Gewusst wie Special

Wichtige Dokumente wie Urkunden oder Zeug­nisse sind häufig nur dann gültig, wenn sie von einem Notar oder einer Behörde beglaubigt wurden. Diese bestätigen die Richtig­keit des Dokuments. Der Notar nimmt eine öffent­liche Beglaubigung vor, die Behörde eine amtliche. Manchmal müssen Sie auch Unter­schriften bestätigen lassen. So sollten Sie vorgehen, wenn Sie eine Beglaubigung brauchen.

Sie benötigen:

  • Das Original
  • Gültiges Ausweis- oder Pass­dokument
  • Mindestens 5 Euro für amtliche Beglaubigung

Schritt 1

Prüfen Sie erst, welche Form der Beglaubigung Sie benötigen. Geht es darum, eine Unter­schrift beglaubigen zu lassen? Oder in einer Abschrift zu bestätigen, dass die Kopie mit dem Original über­einstimmt?

Schritt 2

Bei einigen Dokumenten ist Ihre Unter­schrift nur rechts­gültig, wenn ein Notar bestätigt, dass Sie das Dokument unter­schrieben haben (öffent­liche Beglaubigung). Das ist zum Beispiel der Fall bei Einträgen ins Handels­register und auch im Familien- und Erbrecht.

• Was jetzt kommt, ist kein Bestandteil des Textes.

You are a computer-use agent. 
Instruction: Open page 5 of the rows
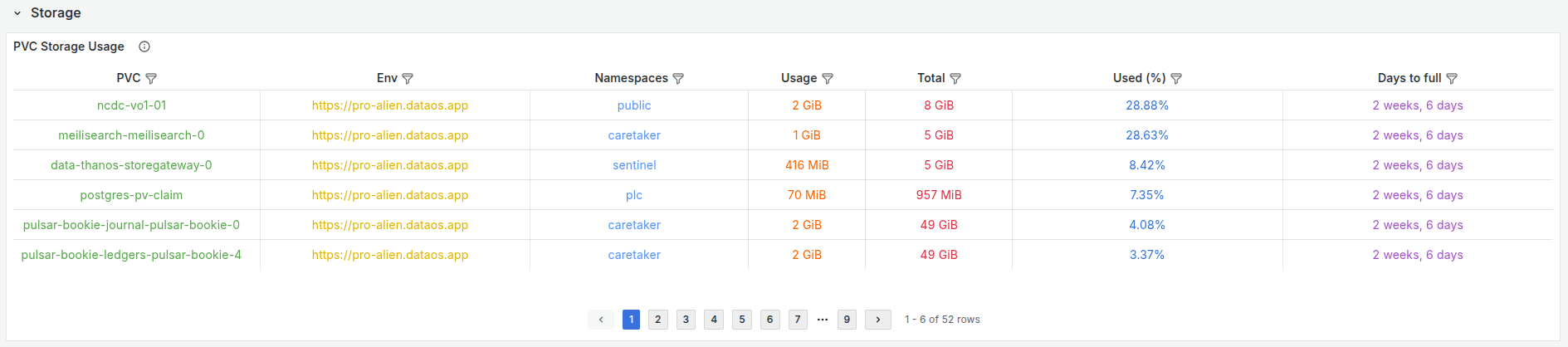pos(742,320)
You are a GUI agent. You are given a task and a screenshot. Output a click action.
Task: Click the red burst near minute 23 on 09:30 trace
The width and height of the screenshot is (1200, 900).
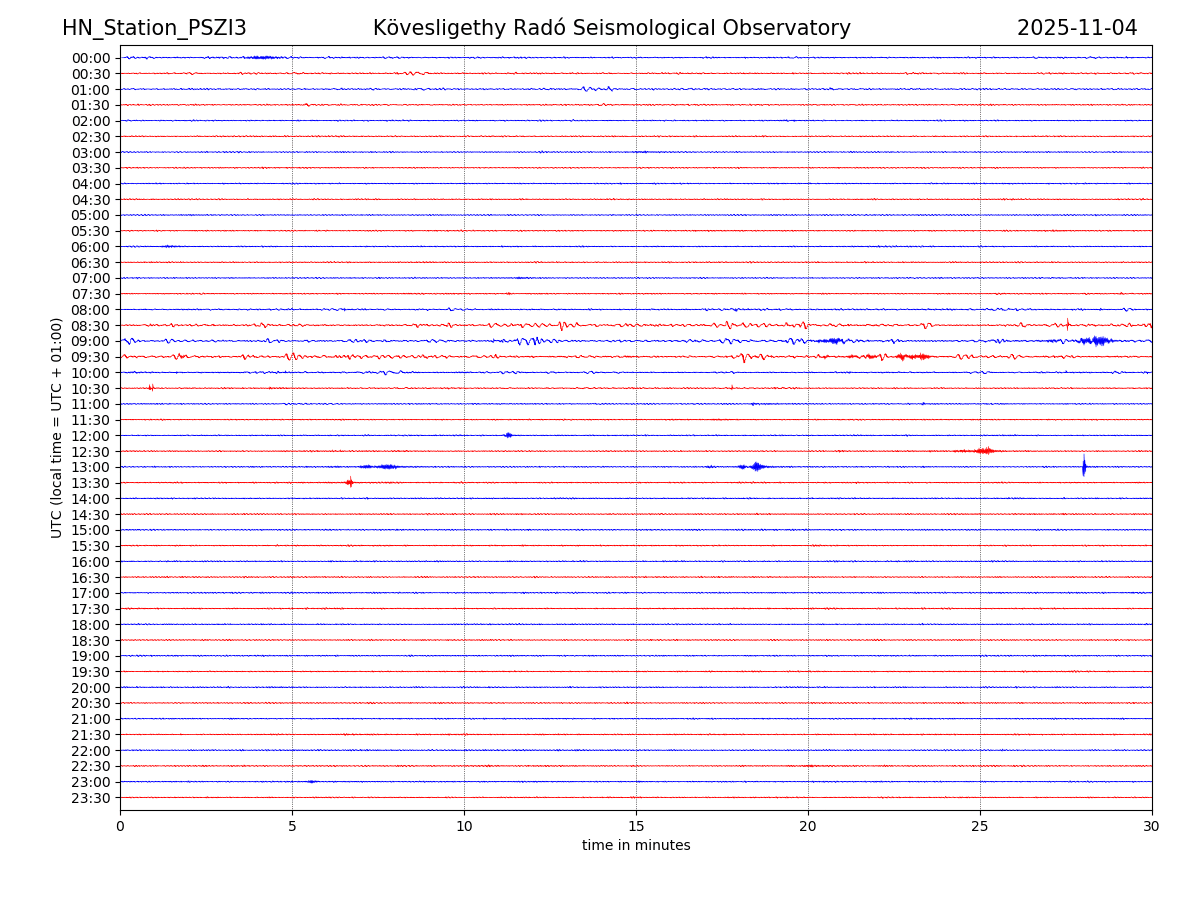[913, 357]
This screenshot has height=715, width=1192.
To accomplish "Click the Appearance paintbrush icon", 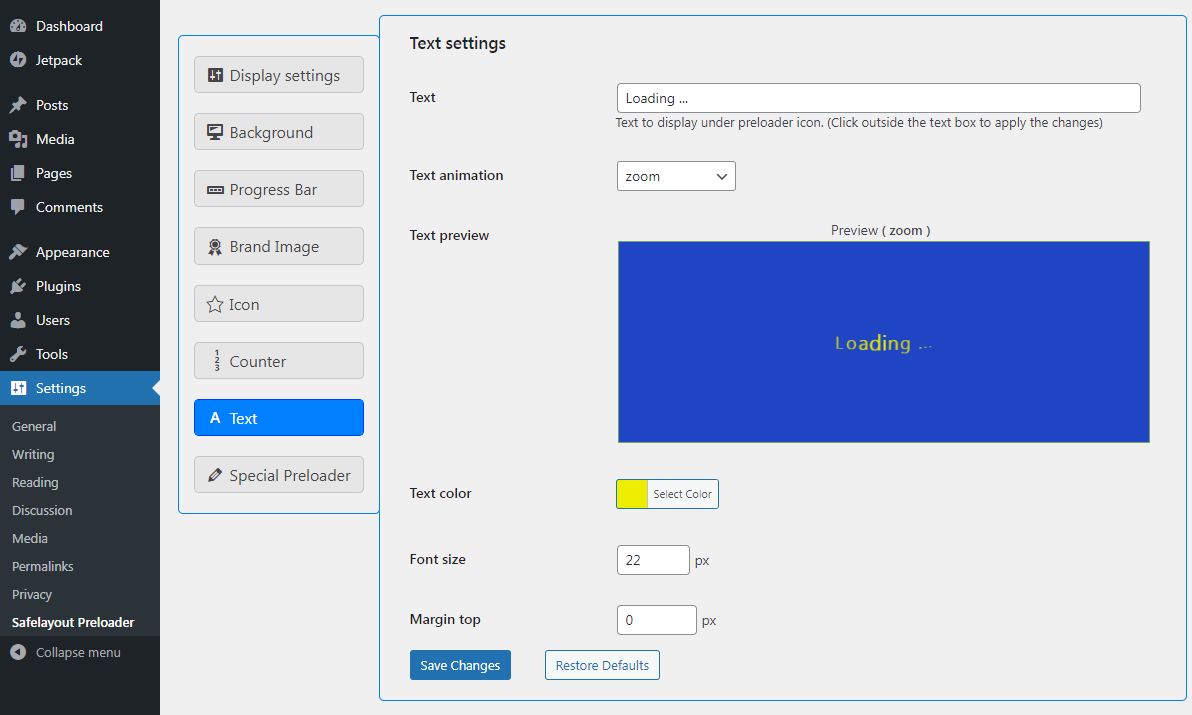I will pyautogui.click(x=18, y=252).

Anders ist es bei einer amtlichen Beglaubigung. Um etwa eine beglaubigte Kopie zu erhalten, können Sie das Dokument persönlich bei einer ermächtigten Behörde vorlegen.

Öffent­liche Beglaubigung

Wenn Sie eine öffent­liche Beglaubigung brauchen, können Sie im Internet einen Notar suchen (notar.de). Die Kosten für die Beglaubigung richten sich meist nach dem Vermögens­wert und der Art des Dokuments. Doch Vorsicht: Ein Notar prüft im Zuge der Beglaubigung nicht die Gültig­keit des Originals. Es wird lediglich bestätigt, dass Sie das Dokument unter­schrieben haben oder die Kopie mit dem Original identisch ist.

Amtliche Beglaubigung

Bürger­ämter oder Rathäuser stellen meist eine Beglaubigung aus, wenn Ihnen eine deutsche Behörde das Originaldokument ausgestellt hat oder Sie eine Kopie zur Vorlage bei einer deutschen Behörde brauchen. Machen Sie einen Termin und nehmen Sie Original und Kopie mit. In der Regel ist es güns­tiger, das Dokument selbst zu kopieren. Die Beglaubigung kostet zwischen 5 und 10 Euro. Manche Abschriften kann nur die Behörde beglaubigen, die das Original ausgestellt hat. Dazu gehören zum Beispiel Personen­stands­urkunden, die Sie beim zuständigen Standes­amt vorlegen müssen, oder Auszüge aus dem Grund­buch.